The restaurant opened at 14 Hang Son Street, between Hang Ma and Lan Ong streets, in the Old Quarter of Hanoi. This was reportedly the same street where the Doan family had lived before opening the restaurant. It was managed by Doan Phuc and his wife Bi Van. In its early days, the restaurant was a meeting place and hideout for anti-colonial rebels. However, the restaurant later became popular with aristocrats and colonial troops of French Indochina. Copycat restaurants opened on the street with similar names, such as Cha Ca La Song. Other restaurants used the exact same name. For this reason, Hang Son was officially renamed Cha Ca. 

The original Cha Ca La Vong restaurant is still open in Hanoi, where it only serves its signature dish, and guests eat from charcoal burners at communal tables. The restaurant was listed as a destination in the book 1000 Places to Visit Before You Die.

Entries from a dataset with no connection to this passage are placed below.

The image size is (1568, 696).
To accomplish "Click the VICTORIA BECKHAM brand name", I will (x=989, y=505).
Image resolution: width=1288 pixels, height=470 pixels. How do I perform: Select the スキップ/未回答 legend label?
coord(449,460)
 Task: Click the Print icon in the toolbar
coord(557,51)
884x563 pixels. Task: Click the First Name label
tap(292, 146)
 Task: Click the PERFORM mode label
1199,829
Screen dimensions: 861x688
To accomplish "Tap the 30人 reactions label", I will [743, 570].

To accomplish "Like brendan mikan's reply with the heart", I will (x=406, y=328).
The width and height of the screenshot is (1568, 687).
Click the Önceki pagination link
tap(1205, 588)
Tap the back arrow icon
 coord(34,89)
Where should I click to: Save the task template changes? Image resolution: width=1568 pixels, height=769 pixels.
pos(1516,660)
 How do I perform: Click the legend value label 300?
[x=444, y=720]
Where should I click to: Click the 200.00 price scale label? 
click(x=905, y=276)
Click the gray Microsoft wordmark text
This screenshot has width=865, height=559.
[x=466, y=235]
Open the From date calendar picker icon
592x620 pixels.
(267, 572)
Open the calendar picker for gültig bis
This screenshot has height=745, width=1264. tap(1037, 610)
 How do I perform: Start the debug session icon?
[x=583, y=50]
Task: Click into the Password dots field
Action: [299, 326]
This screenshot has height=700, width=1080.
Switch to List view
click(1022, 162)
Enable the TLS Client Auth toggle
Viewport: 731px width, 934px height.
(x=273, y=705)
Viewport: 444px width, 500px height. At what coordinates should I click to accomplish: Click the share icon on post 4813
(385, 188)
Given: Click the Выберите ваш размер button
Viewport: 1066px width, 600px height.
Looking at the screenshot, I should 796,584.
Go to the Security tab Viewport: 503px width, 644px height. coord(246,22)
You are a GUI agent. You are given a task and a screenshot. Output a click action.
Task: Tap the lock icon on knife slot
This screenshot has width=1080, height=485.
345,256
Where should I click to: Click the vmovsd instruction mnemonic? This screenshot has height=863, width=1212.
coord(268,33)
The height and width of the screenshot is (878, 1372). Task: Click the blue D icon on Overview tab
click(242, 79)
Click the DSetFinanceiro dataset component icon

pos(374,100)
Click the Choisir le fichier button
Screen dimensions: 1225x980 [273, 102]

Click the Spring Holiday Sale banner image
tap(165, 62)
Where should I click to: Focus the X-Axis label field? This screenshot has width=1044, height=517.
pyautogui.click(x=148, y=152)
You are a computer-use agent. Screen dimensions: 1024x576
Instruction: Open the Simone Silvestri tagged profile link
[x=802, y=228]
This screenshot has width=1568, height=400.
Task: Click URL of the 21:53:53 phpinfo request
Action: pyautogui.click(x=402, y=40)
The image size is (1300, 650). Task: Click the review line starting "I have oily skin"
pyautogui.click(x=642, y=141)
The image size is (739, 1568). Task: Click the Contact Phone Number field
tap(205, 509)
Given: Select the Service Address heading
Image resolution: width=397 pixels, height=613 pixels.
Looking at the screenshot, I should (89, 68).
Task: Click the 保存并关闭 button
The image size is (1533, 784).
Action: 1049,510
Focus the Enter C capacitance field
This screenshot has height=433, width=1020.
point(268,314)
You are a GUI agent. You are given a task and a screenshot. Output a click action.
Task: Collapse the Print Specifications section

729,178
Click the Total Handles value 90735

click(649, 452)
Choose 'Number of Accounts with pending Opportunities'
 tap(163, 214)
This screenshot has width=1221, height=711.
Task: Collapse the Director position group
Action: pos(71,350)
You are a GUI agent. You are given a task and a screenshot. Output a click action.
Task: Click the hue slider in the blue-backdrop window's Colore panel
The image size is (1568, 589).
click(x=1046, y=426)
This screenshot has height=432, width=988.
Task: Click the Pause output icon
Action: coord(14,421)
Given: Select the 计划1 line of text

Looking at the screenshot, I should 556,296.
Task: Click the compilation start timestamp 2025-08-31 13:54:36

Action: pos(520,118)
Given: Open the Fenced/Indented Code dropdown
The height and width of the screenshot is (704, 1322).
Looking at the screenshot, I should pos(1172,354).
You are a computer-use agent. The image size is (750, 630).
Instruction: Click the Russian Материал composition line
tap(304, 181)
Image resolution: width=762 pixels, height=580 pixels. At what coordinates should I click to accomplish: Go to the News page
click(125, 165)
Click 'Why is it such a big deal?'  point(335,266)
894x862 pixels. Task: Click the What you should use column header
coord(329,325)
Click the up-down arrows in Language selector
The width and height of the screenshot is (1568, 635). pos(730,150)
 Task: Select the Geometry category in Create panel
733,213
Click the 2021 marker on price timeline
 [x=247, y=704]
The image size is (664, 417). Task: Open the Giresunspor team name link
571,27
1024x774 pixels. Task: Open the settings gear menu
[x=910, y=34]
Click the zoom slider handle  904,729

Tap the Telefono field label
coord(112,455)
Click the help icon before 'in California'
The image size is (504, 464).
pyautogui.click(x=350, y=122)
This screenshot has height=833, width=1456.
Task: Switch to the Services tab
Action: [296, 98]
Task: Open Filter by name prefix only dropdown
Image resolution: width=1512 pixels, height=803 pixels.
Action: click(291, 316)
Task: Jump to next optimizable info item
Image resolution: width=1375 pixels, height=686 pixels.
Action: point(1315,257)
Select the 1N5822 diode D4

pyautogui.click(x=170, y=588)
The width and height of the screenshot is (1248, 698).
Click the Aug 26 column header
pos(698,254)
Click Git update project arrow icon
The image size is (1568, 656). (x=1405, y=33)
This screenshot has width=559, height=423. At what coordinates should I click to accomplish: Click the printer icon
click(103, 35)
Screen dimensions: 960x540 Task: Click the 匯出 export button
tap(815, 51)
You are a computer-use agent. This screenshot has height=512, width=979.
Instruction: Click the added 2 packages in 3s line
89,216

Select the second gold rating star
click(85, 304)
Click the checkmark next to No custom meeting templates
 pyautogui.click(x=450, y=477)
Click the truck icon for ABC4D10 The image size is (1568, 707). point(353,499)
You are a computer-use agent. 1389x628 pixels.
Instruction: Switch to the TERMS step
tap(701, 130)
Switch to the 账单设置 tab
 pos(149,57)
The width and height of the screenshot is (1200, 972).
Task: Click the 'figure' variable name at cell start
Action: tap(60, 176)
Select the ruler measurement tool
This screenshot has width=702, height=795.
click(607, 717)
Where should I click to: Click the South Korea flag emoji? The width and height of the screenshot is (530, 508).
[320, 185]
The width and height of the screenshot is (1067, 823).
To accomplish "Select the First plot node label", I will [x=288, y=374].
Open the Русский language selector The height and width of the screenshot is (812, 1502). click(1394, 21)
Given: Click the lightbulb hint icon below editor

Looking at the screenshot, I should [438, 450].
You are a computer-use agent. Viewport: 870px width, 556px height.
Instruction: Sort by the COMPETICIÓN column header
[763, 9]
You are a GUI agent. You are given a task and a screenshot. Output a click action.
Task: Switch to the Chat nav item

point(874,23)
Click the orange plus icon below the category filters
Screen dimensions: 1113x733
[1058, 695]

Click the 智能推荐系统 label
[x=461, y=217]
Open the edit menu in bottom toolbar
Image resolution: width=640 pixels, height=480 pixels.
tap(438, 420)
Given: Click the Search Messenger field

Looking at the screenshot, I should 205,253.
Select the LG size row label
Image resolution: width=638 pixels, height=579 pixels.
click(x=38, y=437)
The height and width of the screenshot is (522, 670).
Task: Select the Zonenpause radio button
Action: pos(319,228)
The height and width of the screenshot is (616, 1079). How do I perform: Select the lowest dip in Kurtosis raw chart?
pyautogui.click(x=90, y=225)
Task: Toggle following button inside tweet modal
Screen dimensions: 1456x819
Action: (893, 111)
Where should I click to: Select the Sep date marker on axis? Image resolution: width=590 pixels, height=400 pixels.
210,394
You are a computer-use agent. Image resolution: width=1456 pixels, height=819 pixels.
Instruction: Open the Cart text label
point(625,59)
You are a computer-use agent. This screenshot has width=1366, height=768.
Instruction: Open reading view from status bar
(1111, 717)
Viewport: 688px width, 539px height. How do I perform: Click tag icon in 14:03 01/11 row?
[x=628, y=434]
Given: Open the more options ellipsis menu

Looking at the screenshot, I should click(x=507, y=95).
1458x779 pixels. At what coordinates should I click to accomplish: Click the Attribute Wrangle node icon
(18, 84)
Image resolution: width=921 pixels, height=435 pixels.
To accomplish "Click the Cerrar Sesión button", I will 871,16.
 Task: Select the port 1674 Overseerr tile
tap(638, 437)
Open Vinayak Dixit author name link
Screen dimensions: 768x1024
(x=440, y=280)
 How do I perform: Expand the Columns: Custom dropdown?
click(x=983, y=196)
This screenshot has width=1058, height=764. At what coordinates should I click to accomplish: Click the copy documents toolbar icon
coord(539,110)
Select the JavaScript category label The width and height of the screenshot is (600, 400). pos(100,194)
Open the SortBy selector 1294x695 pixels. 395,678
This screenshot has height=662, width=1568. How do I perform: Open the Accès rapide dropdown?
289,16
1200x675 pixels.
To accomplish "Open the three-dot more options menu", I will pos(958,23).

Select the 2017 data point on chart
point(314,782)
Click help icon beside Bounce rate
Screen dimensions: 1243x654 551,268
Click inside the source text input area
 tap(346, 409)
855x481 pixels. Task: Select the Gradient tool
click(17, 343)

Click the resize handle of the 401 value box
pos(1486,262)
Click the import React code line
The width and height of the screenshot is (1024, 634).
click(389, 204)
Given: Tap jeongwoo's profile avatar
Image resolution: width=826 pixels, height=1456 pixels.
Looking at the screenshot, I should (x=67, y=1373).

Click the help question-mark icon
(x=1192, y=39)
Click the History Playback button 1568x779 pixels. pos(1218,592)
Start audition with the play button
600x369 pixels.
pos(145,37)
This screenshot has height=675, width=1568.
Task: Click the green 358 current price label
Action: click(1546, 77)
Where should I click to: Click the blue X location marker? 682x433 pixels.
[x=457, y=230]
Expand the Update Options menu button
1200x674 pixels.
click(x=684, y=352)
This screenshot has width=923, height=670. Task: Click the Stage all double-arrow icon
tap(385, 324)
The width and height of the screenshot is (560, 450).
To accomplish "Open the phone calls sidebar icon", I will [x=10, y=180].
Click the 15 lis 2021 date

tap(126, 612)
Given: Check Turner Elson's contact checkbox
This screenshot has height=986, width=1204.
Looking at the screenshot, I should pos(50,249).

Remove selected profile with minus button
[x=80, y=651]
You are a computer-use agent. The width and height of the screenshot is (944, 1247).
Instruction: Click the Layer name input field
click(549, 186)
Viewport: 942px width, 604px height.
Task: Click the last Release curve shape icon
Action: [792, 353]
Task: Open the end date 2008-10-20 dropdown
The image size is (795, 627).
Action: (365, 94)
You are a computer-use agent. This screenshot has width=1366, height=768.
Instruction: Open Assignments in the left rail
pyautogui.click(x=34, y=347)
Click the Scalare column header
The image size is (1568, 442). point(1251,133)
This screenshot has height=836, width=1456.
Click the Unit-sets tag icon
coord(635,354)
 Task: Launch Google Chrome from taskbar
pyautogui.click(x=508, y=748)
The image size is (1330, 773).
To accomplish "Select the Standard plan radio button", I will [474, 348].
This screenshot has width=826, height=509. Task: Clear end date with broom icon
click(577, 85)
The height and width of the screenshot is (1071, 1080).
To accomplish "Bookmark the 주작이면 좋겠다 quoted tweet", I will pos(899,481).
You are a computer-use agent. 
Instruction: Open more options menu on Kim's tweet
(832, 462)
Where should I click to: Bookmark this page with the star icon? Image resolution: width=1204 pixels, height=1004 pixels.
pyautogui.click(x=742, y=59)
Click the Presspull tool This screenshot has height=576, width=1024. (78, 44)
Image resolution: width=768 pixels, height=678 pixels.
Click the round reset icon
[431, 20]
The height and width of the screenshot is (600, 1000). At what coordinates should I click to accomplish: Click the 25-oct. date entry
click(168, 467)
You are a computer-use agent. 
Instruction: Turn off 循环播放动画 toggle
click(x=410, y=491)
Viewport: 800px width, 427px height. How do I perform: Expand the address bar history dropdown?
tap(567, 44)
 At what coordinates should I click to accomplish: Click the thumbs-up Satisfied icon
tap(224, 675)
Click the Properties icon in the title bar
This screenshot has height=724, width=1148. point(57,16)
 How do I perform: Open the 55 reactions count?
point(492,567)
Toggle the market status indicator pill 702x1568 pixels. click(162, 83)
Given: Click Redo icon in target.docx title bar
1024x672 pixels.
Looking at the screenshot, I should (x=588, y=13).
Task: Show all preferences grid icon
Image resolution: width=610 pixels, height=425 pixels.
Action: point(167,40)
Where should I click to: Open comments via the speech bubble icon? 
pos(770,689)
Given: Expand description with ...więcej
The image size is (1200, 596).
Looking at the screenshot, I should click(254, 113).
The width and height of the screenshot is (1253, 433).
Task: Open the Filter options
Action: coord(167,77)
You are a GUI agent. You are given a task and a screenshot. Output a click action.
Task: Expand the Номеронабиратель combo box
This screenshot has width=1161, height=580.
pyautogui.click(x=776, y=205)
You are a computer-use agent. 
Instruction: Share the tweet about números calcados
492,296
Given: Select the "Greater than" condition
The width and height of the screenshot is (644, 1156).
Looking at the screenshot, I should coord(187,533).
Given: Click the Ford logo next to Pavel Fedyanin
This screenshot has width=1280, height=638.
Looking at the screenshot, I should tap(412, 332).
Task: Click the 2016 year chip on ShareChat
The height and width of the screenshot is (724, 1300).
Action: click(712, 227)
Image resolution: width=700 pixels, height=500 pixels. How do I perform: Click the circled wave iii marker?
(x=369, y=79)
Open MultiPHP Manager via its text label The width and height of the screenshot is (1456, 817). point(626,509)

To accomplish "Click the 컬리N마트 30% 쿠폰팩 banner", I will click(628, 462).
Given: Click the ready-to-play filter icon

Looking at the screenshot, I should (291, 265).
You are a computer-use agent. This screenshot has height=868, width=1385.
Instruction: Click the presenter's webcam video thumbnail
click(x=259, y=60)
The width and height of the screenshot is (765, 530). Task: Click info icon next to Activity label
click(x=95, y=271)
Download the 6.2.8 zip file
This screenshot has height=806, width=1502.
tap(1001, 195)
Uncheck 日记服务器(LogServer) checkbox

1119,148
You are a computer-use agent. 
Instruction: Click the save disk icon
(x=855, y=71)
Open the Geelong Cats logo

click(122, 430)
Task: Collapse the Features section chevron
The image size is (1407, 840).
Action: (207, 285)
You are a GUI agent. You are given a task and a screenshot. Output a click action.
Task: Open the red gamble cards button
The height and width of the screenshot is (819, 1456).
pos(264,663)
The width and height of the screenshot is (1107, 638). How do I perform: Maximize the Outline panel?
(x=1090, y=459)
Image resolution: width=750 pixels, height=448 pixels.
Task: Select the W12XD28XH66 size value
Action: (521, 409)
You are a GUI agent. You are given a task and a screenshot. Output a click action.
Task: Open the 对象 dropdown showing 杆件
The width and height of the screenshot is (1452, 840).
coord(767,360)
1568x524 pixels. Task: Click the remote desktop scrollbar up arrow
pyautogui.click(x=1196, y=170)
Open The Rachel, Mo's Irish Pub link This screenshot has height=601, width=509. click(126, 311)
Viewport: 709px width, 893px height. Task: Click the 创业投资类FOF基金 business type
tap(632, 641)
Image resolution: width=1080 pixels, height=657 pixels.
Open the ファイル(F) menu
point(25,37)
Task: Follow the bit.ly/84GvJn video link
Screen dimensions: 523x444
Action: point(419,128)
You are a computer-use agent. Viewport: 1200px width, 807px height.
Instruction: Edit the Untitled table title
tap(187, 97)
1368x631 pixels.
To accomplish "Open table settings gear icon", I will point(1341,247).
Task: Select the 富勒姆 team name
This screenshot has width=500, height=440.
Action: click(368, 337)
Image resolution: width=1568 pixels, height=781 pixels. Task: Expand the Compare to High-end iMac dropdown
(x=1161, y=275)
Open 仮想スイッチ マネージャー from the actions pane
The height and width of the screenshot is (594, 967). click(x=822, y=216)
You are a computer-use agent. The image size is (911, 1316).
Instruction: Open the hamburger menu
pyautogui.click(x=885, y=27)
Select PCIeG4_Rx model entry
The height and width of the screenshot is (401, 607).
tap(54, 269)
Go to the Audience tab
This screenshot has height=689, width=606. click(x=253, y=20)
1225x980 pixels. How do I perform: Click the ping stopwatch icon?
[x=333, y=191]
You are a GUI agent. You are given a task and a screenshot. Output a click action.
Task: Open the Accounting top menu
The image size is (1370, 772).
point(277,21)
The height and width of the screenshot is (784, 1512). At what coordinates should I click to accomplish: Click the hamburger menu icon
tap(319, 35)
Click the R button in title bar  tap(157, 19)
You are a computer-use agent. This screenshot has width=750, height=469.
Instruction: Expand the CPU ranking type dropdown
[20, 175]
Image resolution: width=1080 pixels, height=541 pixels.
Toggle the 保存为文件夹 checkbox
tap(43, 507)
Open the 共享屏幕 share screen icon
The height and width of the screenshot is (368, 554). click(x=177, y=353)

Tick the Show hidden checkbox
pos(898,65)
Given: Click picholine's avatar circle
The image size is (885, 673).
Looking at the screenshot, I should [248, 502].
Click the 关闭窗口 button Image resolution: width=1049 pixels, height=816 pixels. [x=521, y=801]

Contemporary interpretations 
The dish has left a strong impression on food critics and bloggers. As explained by Florence Fabricant, "The combination of ingredients — turmeric, dill, shrimp paste and fish sauce — delivers an intriguing muskiness bolstered with chiles, silky noodles and a thicket of other fresh herbs to season the chunks of moist fish. My memories are still vivid after 10 years."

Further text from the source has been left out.